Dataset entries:
######

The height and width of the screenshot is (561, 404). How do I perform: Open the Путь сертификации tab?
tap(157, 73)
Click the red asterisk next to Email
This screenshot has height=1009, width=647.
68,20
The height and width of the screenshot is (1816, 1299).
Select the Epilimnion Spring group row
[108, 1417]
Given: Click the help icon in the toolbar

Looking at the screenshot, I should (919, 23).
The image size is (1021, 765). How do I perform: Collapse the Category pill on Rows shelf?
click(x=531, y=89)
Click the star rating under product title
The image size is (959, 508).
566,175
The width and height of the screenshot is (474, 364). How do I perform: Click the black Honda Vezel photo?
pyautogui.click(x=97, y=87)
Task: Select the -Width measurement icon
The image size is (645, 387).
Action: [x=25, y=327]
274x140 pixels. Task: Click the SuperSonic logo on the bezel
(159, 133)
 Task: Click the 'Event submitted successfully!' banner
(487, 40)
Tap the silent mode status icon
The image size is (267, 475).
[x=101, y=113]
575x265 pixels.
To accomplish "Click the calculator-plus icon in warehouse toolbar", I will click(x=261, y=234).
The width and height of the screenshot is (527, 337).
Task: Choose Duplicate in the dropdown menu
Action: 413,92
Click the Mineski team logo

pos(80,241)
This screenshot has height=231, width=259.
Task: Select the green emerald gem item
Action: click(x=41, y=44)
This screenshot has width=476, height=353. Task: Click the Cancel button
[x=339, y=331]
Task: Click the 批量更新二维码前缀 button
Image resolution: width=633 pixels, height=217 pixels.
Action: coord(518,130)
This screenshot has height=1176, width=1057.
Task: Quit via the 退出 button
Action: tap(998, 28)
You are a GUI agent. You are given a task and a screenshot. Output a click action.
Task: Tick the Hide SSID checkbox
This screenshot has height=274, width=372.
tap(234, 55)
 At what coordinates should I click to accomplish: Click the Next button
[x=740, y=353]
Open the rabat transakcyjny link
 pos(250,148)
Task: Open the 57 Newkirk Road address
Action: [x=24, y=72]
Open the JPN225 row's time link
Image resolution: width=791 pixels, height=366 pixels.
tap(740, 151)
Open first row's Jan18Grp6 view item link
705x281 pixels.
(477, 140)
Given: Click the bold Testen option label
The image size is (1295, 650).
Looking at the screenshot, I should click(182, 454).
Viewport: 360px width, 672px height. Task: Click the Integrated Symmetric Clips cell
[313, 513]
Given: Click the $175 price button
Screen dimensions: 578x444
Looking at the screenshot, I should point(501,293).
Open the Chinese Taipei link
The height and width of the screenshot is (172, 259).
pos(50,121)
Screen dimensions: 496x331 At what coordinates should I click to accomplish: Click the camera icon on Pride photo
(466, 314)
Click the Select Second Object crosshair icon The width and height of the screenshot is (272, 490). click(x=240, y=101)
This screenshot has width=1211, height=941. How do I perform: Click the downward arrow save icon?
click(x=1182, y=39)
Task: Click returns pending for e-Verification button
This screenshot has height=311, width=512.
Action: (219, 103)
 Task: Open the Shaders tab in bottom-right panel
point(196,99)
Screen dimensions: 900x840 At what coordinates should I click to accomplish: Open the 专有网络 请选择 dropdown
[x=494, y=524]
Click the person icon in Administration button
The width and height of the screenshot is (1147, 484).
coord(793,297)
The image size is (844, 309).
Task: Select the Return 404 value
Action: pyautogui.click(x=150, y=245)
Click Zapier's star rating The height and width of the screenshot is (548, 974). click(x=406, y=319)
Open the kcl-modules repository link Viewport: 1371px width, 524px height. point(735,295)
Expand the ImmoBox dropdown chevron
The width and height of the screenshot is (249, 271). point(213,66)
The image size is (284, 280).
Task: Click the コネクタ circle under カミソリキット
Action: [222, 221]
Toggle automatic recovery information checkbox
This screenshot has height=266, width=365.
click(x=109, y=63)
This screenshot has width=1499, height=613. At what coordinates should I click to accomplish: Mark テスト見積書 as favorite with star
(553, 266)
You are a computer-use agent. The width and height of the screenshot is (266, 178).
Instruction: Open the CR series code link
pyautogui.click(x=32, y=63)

######

▶ WORK ORDER: For every line above that holds the word "agent", report the whole line.

▶ TASK ANSWER:
You are a GUI agent. You are given a task and a screenshot. Output a click action.
You are a computer-use agent. The width and height of the screenshot is (266, 178).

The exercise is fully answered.